*Task details*
Please scale the part of the records that opens with the line containing "At what coordinates" and runs through the end of the records, both ends included. Give those lines again, requests included, with every coordinate in the answers multiplied by 1.65 and rounded to a whole number (halves round up), and leave out the pictures.

*Provided data*
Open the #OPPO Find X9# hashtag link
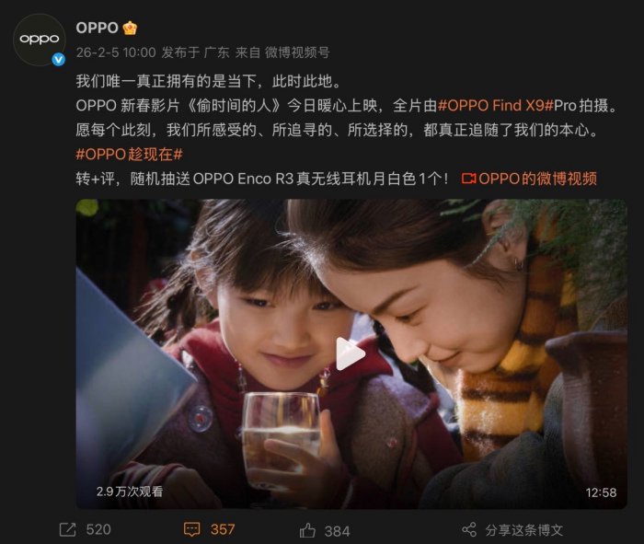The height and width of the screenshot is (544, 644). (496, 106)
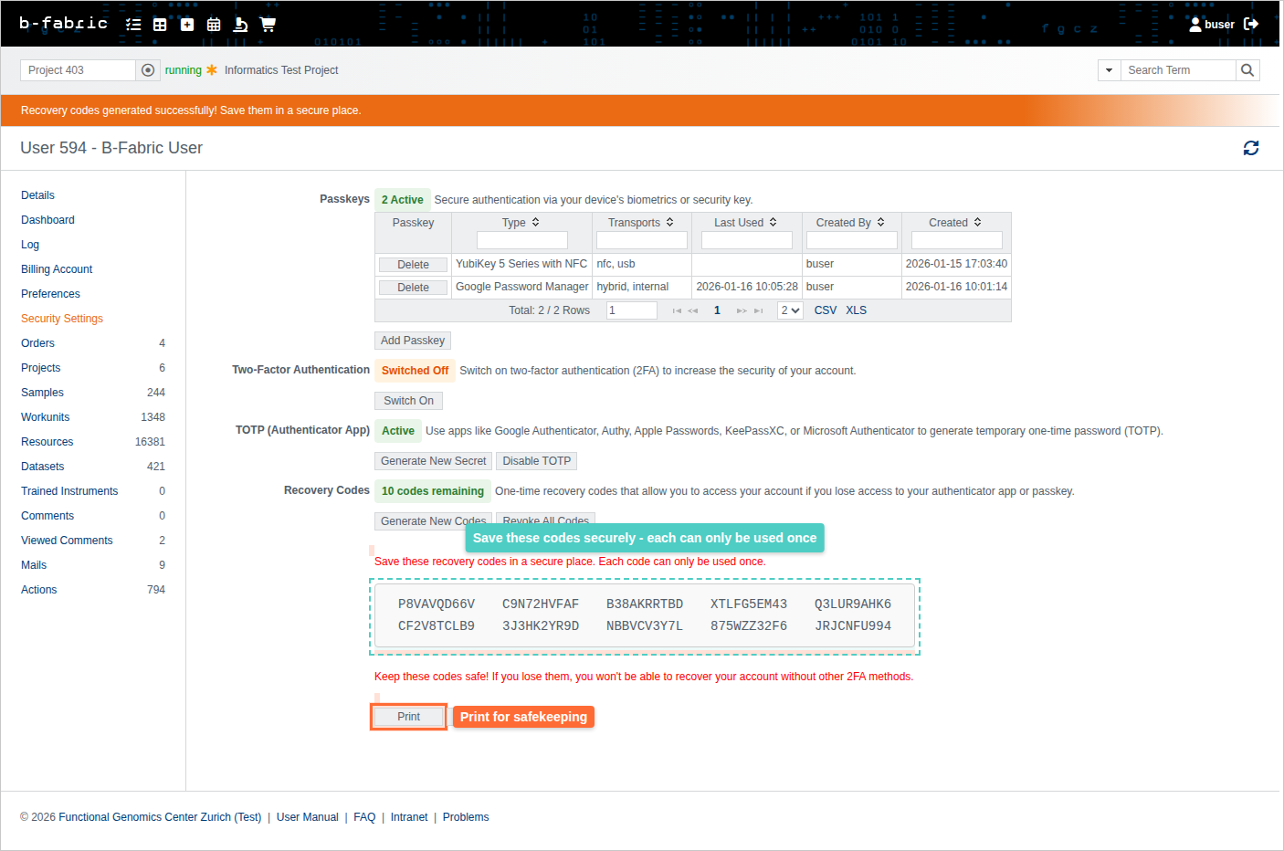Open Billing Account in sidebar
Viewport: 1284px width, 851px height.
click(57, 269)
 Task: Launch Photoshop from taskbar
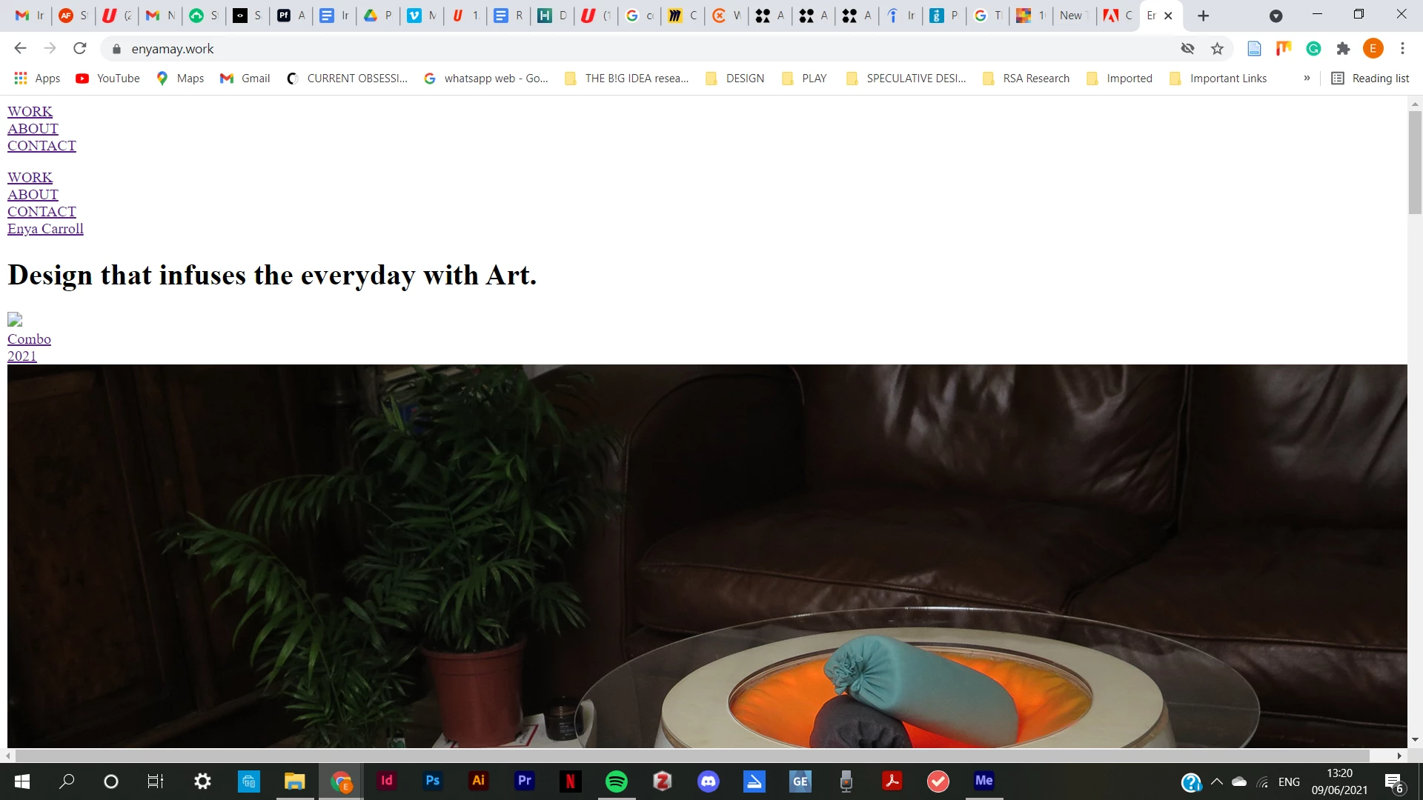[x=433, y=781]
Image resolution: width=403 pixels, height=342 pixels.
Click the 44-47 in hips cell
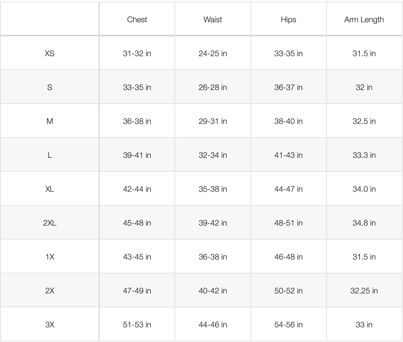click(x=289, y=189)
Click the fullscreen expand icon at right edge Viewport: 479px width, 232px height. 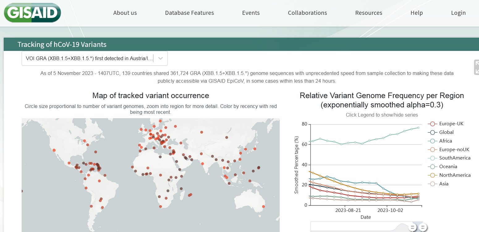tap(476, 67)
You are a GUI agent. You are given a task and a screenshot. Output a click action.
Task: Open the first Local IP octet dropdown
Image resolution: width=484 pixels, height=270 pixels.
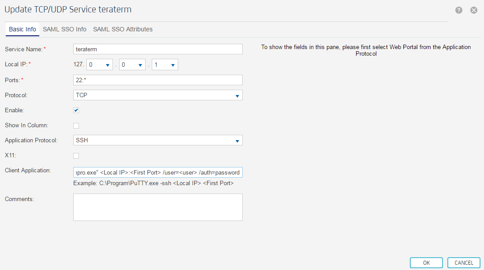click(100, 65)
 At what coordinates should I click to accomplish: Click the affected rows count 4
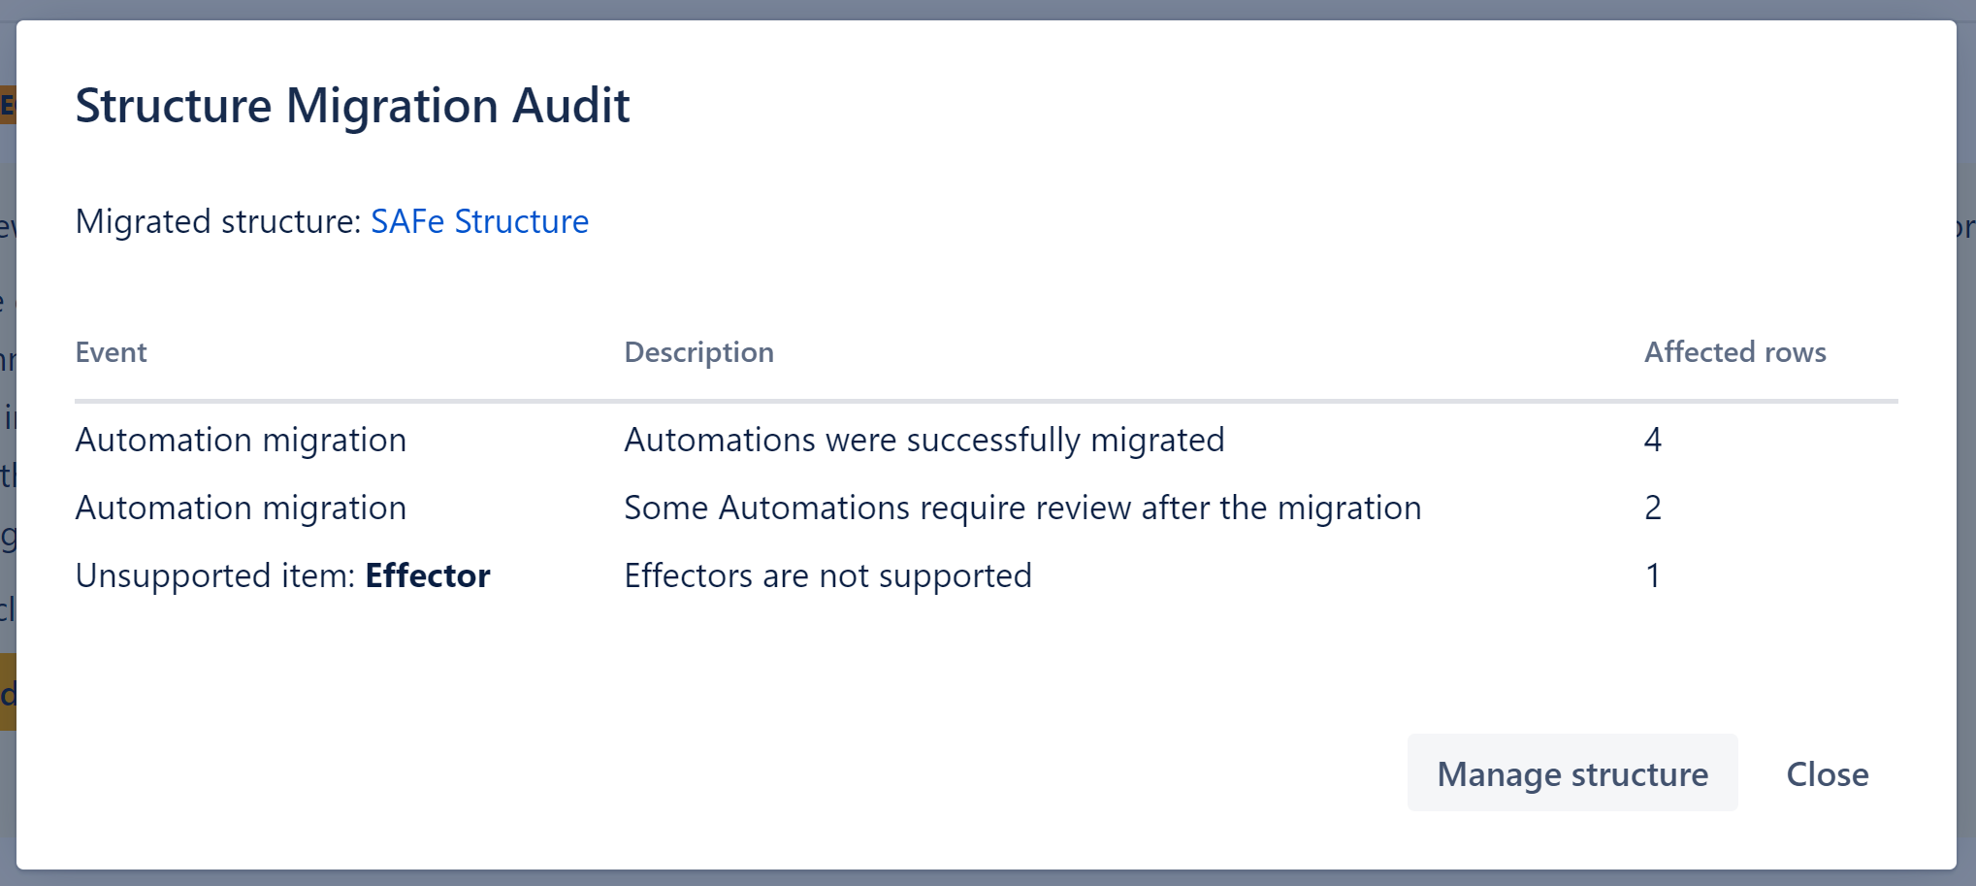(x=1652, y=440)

*Finished task*
 At what coordinates should I click to accomplish: Click the affected rows count 4
(x=2726, y=726)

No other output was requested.